Start of Extract provided
Wednesday, April 17, 2019

Conceal Carry Safety Concerns


Hello Fernando,
I greatly appreciate your blog and your advice. I have read some of your posts on the subject of firearm safety (ex. http://ferfal.blogspot.com/2018/06/common-mistakes-when-carrying-for-self.html) and I know you advocate carrying a safety-less gun such as a Glock in a holster with the chamber loaded. I would like you to address how to carry a smaller concealed weapon safely when holster options are limited. In particular, I would like to carry a compact 380 ACP such as a Ruger LCP in the warmer weather where concealment options are limited. A further limitation is that I don't like to wear shirts untucked. I always wear a button-down shirt tucked into jeans with a belt or sometimes cargo shortls without a belt.

The only options I see are to conceal the pistol in a front pocket in these situations. If this is the only option, then it seems to me that a single action pistol without a safety would be dangerous unless the chamber is empty. Since your opinion is that the chamber should be loaded for firing in an emergency, what would be a safe way to carry or a safer gun to carry, such as a double action only pistol?
End of Extract provided
Start of Raw data
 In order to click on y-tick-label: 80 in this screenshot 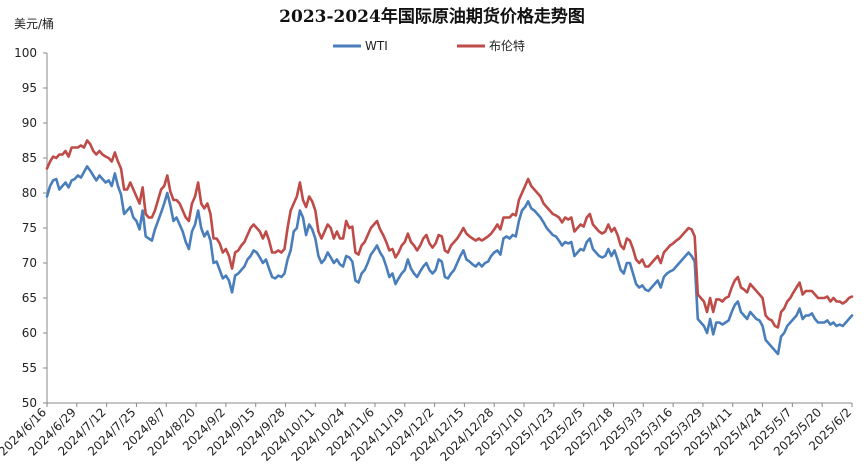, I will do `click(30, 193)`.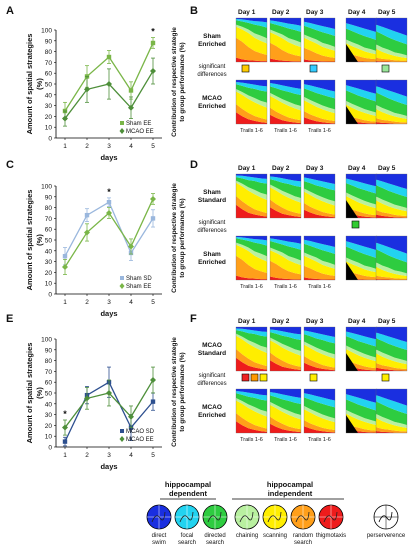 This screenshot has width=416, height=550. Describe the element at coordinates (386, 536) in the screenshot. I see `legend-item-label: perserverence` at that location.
End of Raw data
Start of Raw data
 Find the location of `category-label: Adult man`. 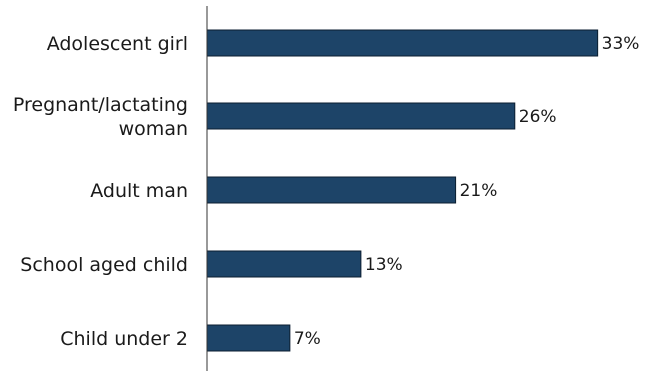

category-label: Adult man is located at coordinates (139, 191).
End of Raw data
Start of Raw data
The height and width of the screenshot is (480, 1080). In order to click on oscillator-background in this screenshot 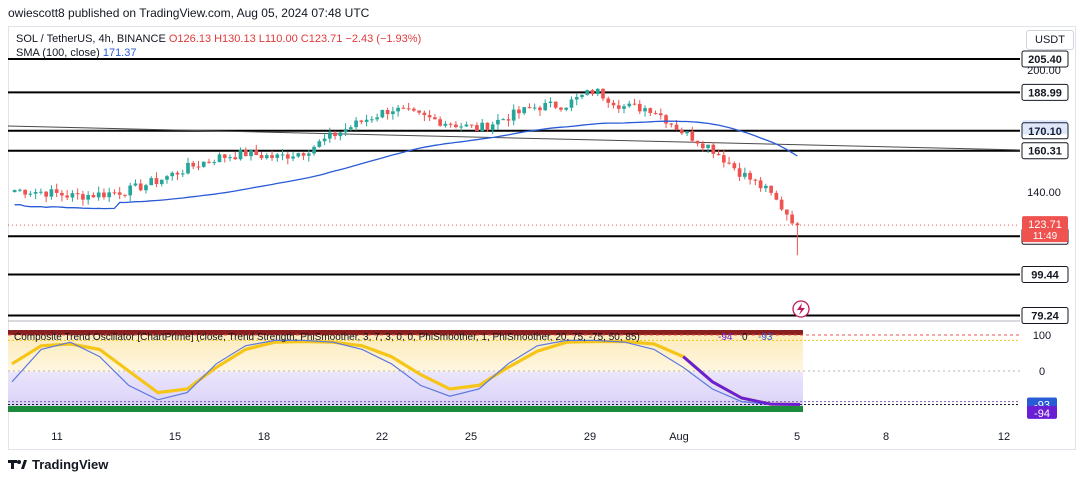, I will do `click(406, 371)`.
End of Raw data
--- Task list ---
1. Answer these about the conceal carry post:
(a) Which pistol does the writer name as an example of a compact 380 ACP?
(b) What kind of shirt does the writer always wear?
(c) Where does the writer see as the only place to conceal the pistol in these situations?
2. From the conceal carry post, quote the passage that opens with the words "Conceal Carry Safety" and stops after "without a belt.".

--- Solutions ---
1.
(a) A Ruger LCP.
(b) A button-down shirt, tucked into jeans.
(c) In a front pocket.

2.
Conceal Carry Safety Concerns


Hello Fernando,
I greatly appreciate your blog and your advice. I have read some of your posts on the subject of firearm safety (ex. http://ferfal.blogspot.com/2018/06/common-mistakes-when-carrying-for-self.html) and I know you advocate carrying a safety-less gun such as a Glock in a holster with the chamber loaded. I would like you to address how to carry a smaller concealed weapon safely when holster options are limited. In particular, I would like to carry a compact 380 ACP such as a Ruger LCP in the warmer weather where concealment options are limited. A further limitation is that I don't like to wear shirts untucked. I always wear a button-down shirt tucked into jeans with a belt or sometimes cargo shortls without a belt.